Compito scritto:
Riscrivi senza alcuna modifica le righe che partono da quella contenente "Open the Wish star icon" e finiscono con quella contenente "pyautogui.click(x=140, y=779)", entrambe comprese.

Dati raccolti:
########################################
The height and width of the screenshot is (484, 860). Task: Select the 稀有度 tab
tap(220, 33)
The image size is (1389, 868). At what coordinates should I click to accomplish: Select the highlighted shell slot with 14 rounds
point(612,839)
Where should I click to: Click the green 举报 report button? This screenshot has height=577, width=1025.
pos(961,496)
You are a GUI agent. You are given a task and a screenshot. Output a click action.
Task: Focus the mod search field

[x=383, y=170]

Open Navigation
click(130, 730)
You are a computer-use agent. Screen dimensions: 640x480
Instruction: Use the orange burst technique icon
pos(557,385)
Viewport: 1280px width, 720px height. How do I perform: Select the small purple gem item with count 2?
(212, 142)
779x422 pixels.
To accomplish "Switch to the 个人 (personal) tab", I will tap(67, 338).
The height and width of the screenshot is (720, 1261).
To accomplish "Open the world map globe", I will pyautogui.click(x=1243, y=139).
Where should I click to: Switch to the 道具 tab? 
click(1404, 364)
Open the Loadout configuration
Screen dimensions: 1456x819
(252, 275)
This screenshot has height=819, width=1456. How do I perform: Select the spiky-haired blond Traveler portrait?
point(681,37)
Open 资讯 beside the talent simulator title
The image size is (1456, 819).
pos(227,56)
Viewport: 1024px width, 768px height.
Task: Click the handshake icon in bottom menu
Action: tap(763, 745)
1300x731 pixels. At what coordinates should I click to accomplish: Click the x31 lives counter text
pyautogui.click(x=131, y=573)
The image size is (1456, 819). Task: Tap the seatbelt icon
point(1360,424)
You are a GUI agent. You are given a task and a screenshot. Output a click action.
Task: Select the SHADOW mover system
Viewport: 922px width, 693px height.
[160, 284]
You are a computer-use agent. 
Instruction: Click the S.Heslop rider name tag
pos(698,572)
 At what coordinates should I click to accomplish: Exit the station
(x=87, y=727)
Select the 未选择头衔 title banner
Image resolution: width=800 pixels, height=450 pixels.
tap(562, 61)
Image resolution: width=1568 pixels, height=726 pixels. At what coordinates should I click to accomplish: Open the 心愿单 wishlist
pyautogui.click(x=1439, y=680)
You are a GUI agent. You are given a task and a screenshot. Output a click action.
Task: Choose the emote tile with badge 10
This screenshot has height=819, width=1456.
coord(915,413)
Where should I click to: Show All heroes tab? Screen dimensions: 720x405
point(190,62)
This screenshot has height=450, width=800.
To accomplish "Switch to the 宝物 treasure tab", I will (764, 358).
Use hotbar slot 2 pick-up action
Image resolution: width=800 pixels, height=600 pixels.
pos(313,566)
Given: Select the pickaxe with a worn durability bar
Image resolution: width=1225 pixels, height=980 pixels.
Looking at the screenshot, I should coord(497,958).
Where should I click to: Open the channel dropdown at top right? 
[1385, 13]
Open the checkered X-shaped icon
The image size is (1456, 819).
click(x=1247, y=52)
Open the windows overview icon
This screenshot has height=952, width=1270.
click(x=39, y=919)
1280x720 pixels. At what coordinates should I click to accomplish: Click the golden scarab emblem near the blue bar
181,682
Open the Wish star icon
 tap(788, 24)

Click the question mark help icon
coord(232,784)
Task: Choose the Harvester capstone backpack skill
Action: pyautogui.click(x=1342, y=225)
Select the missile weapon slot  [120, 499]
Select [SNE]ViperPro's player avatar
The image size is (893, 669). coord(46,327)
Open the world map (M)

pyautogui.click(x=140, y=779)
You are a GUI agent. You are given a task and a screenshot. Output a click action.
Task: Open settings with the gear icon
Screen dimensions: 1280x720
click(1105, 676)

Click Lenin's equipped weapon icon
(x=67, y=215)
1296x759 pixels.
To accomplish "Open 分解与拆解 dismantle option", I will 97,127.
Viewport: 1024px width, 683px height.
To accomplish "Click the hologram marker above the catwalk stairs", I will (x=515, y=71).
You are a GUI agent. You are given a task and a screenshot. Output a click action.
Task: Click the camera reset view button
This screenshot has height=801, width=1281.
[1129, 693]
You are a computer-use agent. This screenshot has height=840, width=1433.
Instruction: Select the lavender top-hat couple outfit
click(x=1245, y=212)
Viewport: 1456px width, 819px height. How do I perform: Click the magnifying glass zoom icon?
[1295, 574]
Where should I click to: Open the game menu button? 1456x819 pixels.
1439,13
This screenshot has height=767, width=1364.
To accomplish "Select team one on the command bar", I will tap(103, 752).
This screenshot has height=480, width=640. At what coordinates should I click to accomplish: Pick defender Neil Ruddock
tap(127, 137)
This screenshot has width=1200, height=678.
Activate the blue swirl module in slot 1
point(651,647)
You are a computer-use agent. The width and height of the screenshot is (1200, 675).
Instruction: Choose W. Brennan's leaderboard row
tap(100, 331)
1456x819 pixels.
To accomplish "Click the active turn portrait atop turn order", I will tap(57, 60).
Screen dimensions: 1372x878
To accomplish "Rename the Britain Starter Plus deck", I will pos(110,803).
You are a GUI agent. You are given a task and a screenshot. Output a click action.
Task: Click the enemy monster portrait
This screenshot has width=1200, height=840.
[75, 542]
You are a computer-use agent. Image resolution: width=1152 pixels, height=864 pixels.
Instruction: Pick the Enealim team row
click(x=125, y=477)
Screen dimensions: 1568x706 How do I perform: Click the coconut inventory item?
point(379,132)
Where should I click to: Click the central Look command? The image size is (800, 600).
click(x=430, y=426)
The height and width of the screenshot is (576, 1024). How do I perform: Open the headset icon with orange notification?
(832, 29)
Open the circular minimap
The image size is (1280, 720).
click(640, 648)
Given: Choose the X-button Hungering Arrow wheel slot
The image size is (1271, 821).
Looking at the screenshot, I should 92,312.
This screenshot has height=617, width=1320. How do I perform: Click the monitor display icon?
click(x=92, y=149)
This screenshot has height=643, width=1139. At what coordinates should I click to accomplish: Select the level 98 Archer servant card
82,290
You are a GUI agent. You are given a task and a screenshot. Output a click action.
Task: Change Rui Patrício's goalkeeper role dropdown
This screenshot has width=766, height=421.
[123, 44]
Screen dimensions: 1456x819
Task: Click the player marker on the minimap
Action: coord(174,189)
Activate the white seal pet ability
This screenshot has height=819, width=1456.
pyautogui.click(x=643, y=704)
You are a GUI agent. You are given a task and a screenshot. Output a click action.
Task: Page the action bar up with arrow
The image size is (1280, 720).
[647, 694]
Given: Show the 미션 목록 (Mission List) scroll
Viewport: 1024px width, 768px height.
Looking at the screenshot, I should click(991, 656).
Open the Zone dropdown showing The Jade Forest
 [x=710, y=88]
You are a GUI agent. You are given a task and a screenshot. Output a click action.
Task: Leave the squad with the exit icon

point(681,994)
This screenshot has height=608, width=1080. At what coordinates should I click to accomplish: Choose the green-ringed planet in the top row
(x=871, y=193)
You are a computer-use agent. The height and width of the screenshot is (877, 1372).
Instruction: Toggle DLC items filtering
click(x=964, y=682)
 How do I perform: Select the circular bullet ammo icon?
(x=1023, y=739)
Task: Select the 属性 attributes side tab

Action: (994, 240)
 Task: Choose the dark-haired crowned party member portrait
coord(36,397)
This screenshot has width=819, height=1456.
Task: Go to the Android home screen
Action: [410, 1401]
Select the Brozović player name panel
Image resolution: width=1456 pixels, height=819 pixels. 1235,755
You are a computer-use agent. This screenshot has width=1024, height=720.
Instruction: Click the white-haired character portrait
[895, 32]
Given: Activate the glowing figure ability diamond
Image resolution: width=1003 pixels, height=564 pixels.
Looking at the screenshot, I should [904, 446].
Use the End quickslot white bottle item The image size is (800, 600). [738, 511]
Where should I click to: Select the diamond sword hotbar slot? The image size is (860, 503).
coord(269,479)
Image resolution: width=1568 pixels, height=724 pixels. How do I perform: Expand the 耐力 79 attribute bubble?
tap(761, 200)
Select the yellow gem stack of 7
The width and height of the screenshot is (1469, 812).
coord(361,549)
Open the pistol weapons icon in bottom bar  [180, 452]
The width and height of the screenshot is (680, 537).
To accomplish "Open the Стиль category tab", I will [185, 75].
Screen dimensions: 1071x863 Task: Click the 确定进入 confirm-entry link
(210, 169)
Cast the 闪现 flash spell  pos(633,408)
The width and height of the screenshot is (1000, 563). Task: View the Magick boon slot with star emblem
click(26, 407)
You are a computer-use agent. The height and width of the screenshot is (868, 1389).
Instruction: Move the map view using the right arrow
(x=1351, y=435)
########################################
Risultato dell'esercizio:
Open the Wish star icon
 tap(788, 24)

Click the question mark help icon
coord(232,784)
Task: Choose the Harvester capstone backpack skill
Action: pyautogui.click(x=1342, y=225)
Select the missile weapon slot  [120, 499]
Select [SNE]ViperPro's player avatar
The image size is (893, 669). coord(46,327)
Open the world map (M)

pyautogui.click(x=140, y=779)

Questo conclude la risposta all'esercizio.